Tu te rappelles comment toute la classe a pleuré ensemble le lendemain matin du « Bataclan », quand ils sont tous arrivés habillés en noir dans ton cours et que tu t’es dit que toi aussi tu allais pleurer avec eux, parce que là, c’était vraiment la seule chose possible… Tu te rappelles ces minutes de fulgurance face aux textes littéraires, quand ces moments d’analyse et de partage ont été particulièrement réussis: ce n’est pas même racontable d’ailleurs. Cet instant de joie quand l’élève le plus en difficulté trouve tout à coup une problématique géniale : aux oubliettes? Ces silences étonnés pleins de l’émotion de la découverte d’une oeuvre étrange que tu as choisi de leur présenter- tu retiens ton souffle car tu as alors peur qu’ils n’aient pas aimé- et quand leurs premiers mots arrivent pour décrire leurs impressions, cette joie que tu as de voir combien ils y ont été sensibles… On efface tout et on recommencera bientôt? Et quand à la fin d’un cours, assez régulièrement, il y en a un qui apportait des paquets de bonbons pour toute la classe. Toi même tu t’es d’ailleurs mise à la distribution des fraises tagada à la fin des devoirs (chut! …mais c’est pas du tout sérieux, ça!). Les vraies-fausses archives de Voyage au bout de la Nuit, qui n’étaient même pas prévues comme ça: ce sont les élèves qui ont commencé à vieillir des feuilles pour fabriquer des fausses fiches d’identité, des fausses publicités anciennes… et quand elles sont venues te chanter cette chanson qu’elles avaient composée, accompagnées à la guitare « le blues de Bardamu en Afrique », alors que jamais tu n’avais demandé ça. Tu vas devoir empiler ça dans ta mémoire de vieille prof comme le reste. Nos sorties de classe qui étaient autant d’aventures: on les archive? Souviens toi de ta fierté quand ton élève compare sur le plateau de télé d « Au fil de la Nuit » les phrases de Mathias Enard, le futur prix Goncourt, à la fumée de l’opium, de ton sentiment quand tes élèves te disent qu’ils ont adoré « Clôture de l’amour » de Pascal Rambert, une pièce si forte qui est composée de deux immenses monologues…

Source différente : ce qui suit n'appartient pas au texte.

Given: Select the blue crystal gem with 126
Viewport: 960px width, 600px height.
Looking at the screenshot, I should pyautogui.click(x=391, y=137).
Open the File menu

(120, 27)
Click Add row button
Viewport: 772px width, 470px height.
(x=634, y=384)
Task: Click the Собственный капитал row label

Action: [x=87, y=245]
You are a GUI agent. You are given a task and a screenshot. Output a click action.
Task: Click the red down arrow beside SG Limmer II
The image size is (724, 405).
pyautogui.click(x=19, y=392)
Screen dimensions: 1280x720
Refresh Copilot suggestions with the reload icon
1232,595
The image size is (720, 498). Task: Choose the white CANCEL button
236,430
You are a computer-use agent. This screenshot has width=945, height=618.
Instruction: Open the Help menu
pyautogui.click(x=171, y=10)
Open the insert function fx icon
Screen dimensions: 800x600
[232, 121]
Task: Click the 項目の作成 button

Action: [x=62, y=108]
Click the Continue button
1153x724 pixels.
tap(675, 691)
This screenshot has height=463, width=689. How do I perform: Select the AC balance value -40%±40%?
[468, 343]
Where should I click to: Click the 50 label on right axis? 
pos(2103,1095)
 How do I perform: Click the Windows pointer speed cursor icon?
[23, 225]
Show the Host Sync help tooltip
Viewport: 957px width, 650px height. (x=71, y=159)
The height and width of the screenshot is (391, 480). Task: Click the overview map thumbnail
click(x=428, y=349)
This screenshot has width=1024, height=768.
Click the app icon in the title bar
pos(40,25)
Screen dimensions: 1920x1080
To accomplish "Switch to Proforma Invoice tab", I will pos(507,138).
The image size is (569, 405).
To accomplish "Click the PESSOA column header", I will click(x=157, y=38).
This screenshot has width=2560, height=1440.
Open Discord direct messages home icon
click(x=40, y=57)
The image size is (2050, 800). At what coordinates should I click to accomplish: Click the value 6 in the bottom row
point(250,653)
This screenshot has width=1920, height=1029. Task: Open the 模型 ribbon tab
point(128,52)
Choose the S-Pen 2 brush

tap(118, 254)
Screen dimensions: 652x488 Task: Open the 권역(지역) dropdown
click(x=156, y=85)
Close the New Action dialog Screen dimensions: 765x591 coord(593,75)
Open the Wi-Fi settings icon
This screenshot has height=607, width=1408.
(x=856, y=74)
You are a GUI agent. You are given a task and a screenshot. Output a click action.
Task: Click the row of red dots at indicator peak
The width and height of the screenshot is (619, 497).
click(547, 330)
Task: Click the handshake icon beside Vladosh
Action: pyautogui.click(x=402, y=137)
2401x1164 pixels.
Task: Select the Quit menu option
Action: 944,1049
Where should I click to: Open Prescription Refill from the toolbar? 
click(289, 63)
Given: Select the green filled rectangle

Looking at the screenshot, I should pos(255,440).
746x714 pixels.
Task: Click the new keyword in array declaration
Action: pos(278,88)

On en a vécu, des tas d’émotions fortes, on a créé et on a découvert, admiré, éprouvé intensément des choses ensemble.

Alors, ça ne se dit pas comme ça normalement, c’est vrai que c’est too much, trop dans l’émotion, pas le genre de chose qui s’écrit dans un programme scolaire ministériel, pas le style de propos que tu peux présenter dans un powerpoint pour décrire le métier de prof à l’ESPE: il ne s’agit d’ailleurs pas de le proposer comme un mode de fonctionnement aux autres profs. Car je le comprends bien, on a parfois besoin de ne pas courir le risque de trop d’implication affective.

Oui… une année d’enseignement,  c’est du travail, ce sont des compétences et des connaissances transmises, mais ce peut être AUSSI beaucoup d’amour partagé.